Raiford Guins is assistant professor of digital cultural studies in the Department of Comparative Literary and Cultural Studies and Consortium for Digital Arts, Culture, and Technology (cDACT) at SUNY Stony Brook. He is a founding principal editor for the Journal of Visual Culture.

Guins has produced a cutting-edge cultural study of the ways that censorship has evolved in the multimedia era.

Choice

The meaning of ‘no’—apparently unknown tot some toddlers in grocery carts at your supermarket—is a word that Raiford Guins argues has become ingrained in our 21st century media consumer culture. Parenting has not gotten any easier over time. But as Guins says with both a groan and a sneer in Edited Clean Version: Technology and the Culture of Control, there are more tools to help with it.

Journal of Mass Media Ethics

This insightful exercise in censorial studies examines the elision between the watched and the watchers, the censors and the censored. Guins concludes that the cleaning and sanitizing process is quite ambiguous, controlling behavior as much as content, and much less straightforward than a simple rating or a default setting implies.

Technology and Culture

Overall, Edited Clean Version is provocative, timely and well-written. Furthermore, the argument of Edited Clean Version is compelling enough to suggest that the shift in censorial practices Guins theorises will continue to hold if not intensify in coming years, regardless of the longevity of the V-ship or of any of the specific technologies he addresses.

Journal of Popular Music

Guins provides a compelling look at the evolving institution of censorship. It is a wonderfully engaging, highly readable, and theoretically rich study that is both rigorously argued and accessible.

Science, Technology & Human Values

Edited Clean Version presents a compelling argument about the spread of control technologies into our homes and suggests the importance of this issue to everyone, not just the people who turn on their V-Chips.

H-Net Reviews

Overt censorship involves a battle for freedom of speech that most people think has been won. Subtle censorship may be more sinister. If Guins is correct, devices that we permit in our own homes may have a greater effect on ourselves and our neighbours, precisely because they involve technology that we falsely believe to be under our control.

The Innovation Journal

The bulk of Guin’s book is devoted to practices inside the home, and that’s where digital media changes the game, so to speak. His approach allows for an in-depth focus on a particular form of technology, and Guin’s examples are well thought-out and developed.

Rhizomes

Guins makes several important points and draws excellent theoretical connections.

Surveillance and Society

Edited Clean Version provides a highly readable and practical demonstration of the potential Gilles Deleuze’s short writings on the culture of control have for analysing and engaging with contemporary media technologies.

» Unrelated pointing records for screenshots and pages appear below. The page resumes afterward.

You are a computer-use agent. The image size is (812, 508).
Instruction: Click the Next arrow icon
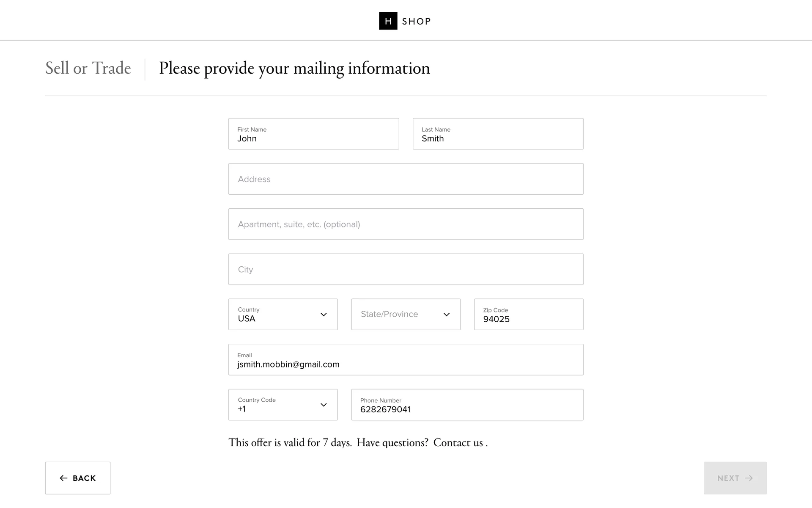pyautogui.click(x=749, y=478)
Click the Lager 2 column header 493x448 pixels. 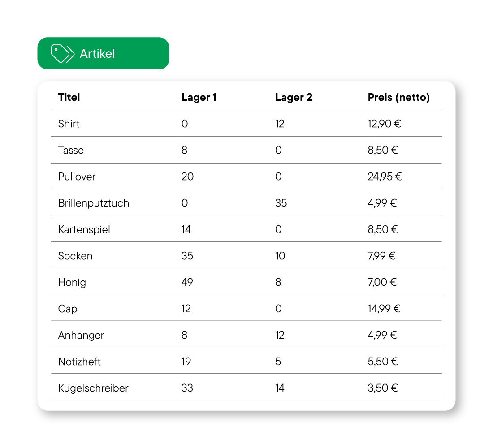click(x=294, y=97)
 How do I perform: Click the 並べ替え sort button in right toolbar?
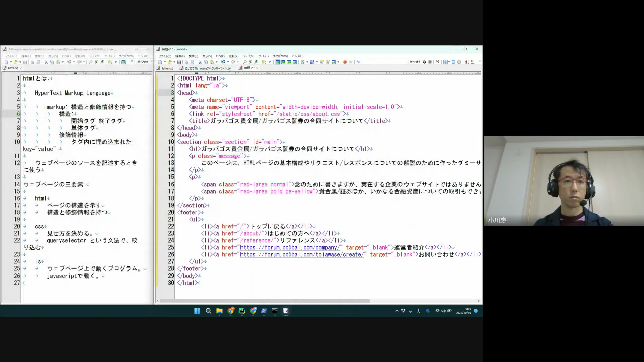click(415, 62)
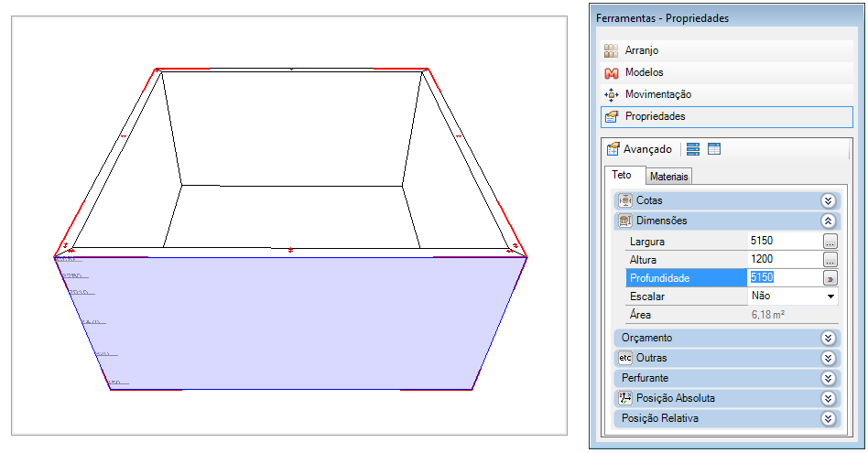The width and height of the screenshot is (868, 453).
Task: Switch to table view icon beside Avançado
Action: 714,149
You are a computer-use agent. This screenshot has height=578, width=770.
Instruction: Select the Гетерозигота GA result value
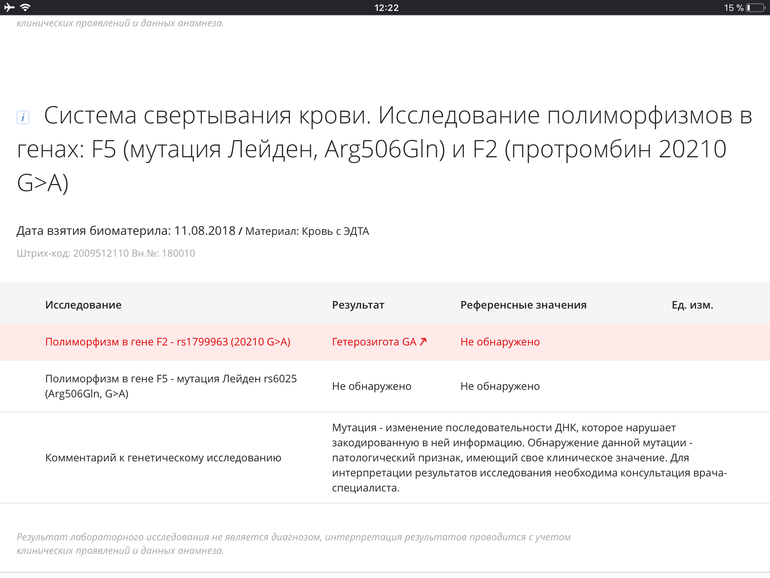tap(373, 342)
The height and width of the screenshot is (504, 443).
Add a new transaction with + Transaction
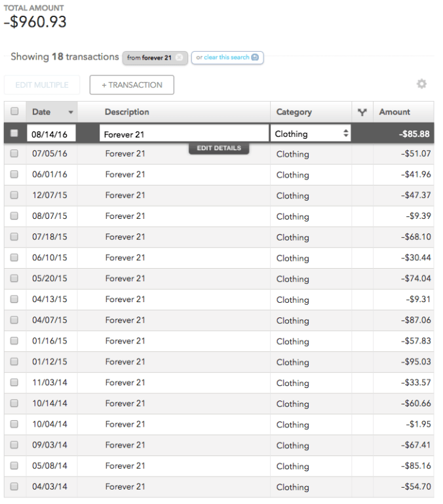[132, 85]
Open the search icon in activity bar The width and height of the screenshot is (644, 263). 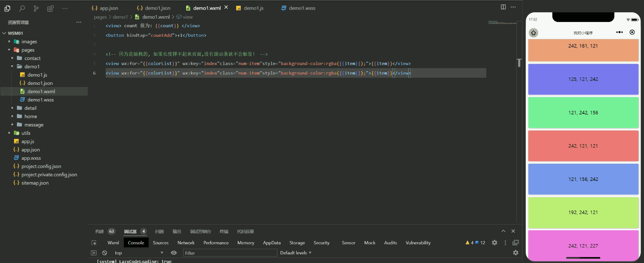pos(22,8)
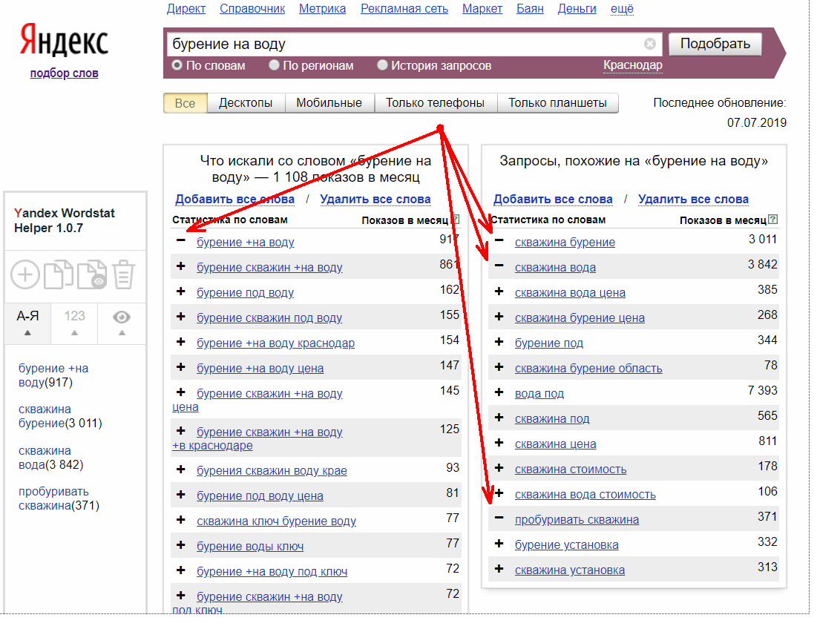Add 'бурение под воду' with its plus icon
840x629 pixels.
coord(180,292)
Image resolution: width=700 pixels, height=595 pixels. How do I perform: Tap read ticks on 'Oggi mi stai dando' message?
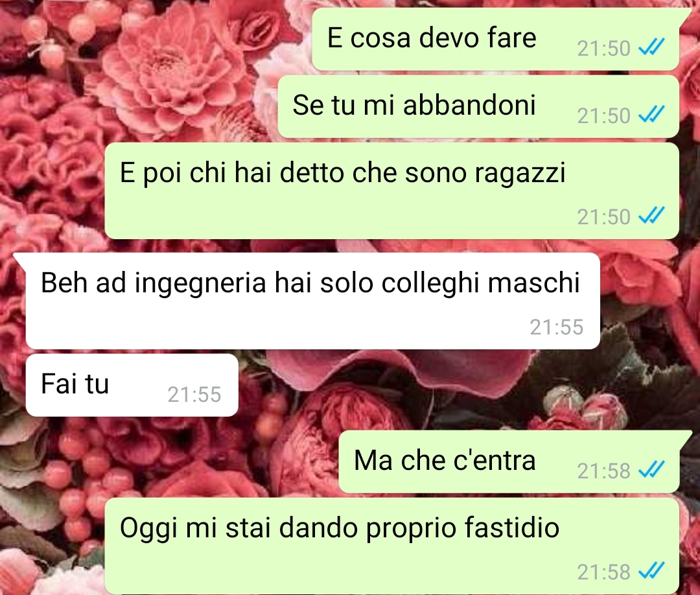tap(651, 570)
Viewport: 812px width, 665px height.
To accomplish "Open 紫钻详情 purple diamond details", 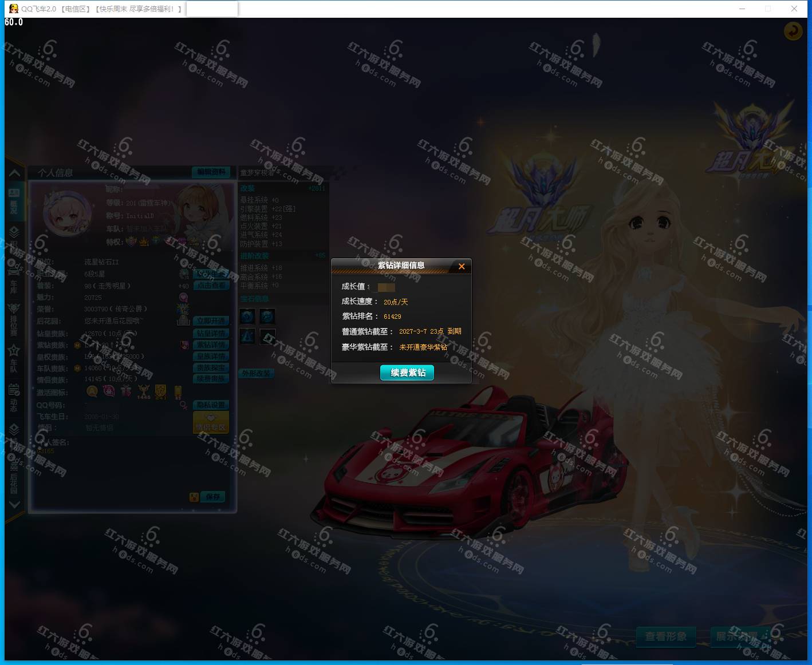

Media International Australia

The basic argument in Raiford Guins’ Edited Clean Version is so striking in its simplicity but aptness that my copy of the book is now filled with exclamation marks and other scribblings in the margins that shout how I loved it. At times dense but elegantly written, I am so tempted to say that this is the direction where media studies should be going if it did not sound a bit too grand (suitable for a blurb at the back cover perhaps!).